The banking giant said that, in general, import activity mandates that firms based in China must offer supporting documentation to banks ahead of making payments to their overseas suppliers. Yet, through this new solution, the bank said its clients in China need to send payment instructions with what it termed a “linked” customs declaration number. That activity through the payment offering is tied to application program interfaces (APIs). An API works to retrieve customs declaration status in real time through the Shanghai International Trade Single Window. Payments are processed automatically, said JPMorgan.

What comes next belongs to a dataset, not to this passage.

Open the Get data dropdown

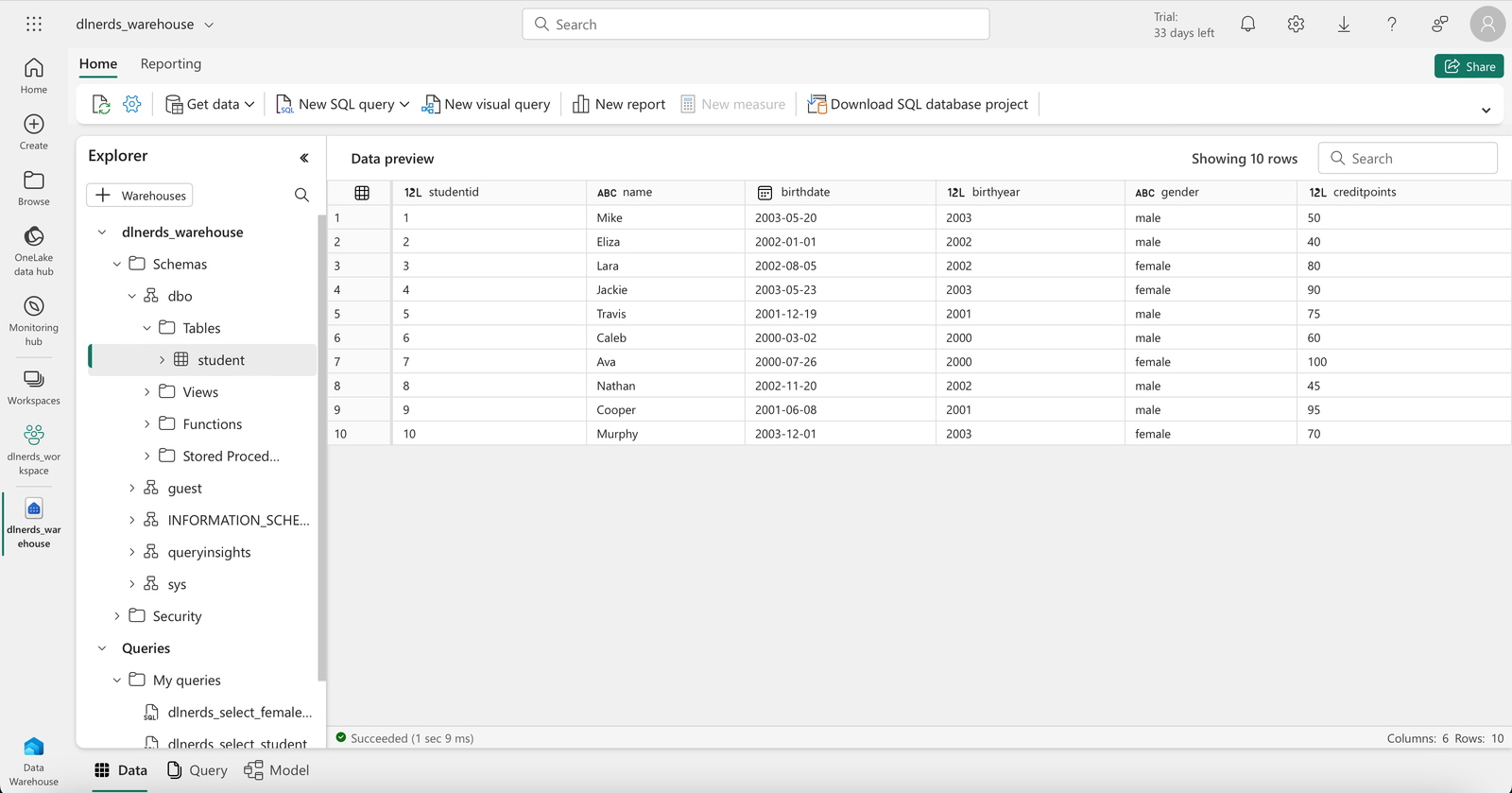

“We are pleased to roll out an innovative solution that enables the full digitization of cross-border payments, which we view as a milestone, and one that addresses our clients’ specific needs amid a rapidly evolving treasury landscape,” said Rani Gu, head of Treasury Services for China and head of Treasury Services Product for Greater China at JPMorgan, in the statement detailing the payment solution’s release.
Separately, Mastercard said this week that it has teamed up with P27 Nordic Payments Platform to offer the Nordic market with real-time and batch payment offerings. This will aid speed and convenience in banking. In its release, Mastercard noted that through the partnership, funds will be sent and received with immediacy across Nordic markets.
“By working together, the partnership will connect people across the cluster of countries using multiple currencies. This bold ambition will transform how money moves for consumers, businesses, society and the payments industry itself,” Mastercard said in a release about the partnership. “This major investment [program] is a world-first in terms of a real-time and batch multicurrency platform, and will replace the existing payment infrastructure, enabling instant and secure payments at lower costs and increased competitiveness.”
SWIFT’s Action Call On Cross-Border
SWIFT said at the end of last week through a white paper that collaboration is needed in cross-border payments to make them ubiquitous and seamless. Titled “Payments: Looking to the Future — Instant, Accessible, Ubiquitous (SWIFT — Engineering a payments revolution),” SWIFT said that “we don’t think that cross-border payments challenges should be solved for with closed-loop systems. Doing so would easily solve for a subset — or multiple subsets — of participants, but value needs to move everywhere — from every account, to every account.”
Loops create friction, said the messaging network, and limit competition.
“Cooperation by all players in the community is important because the openness and universality of the envisioned system are unique. The more widely adopted the convention for moving value, the easier the circulation of value — and the more the convention will be used,” said the white paper. It said that gpi should be used as standard for such activity.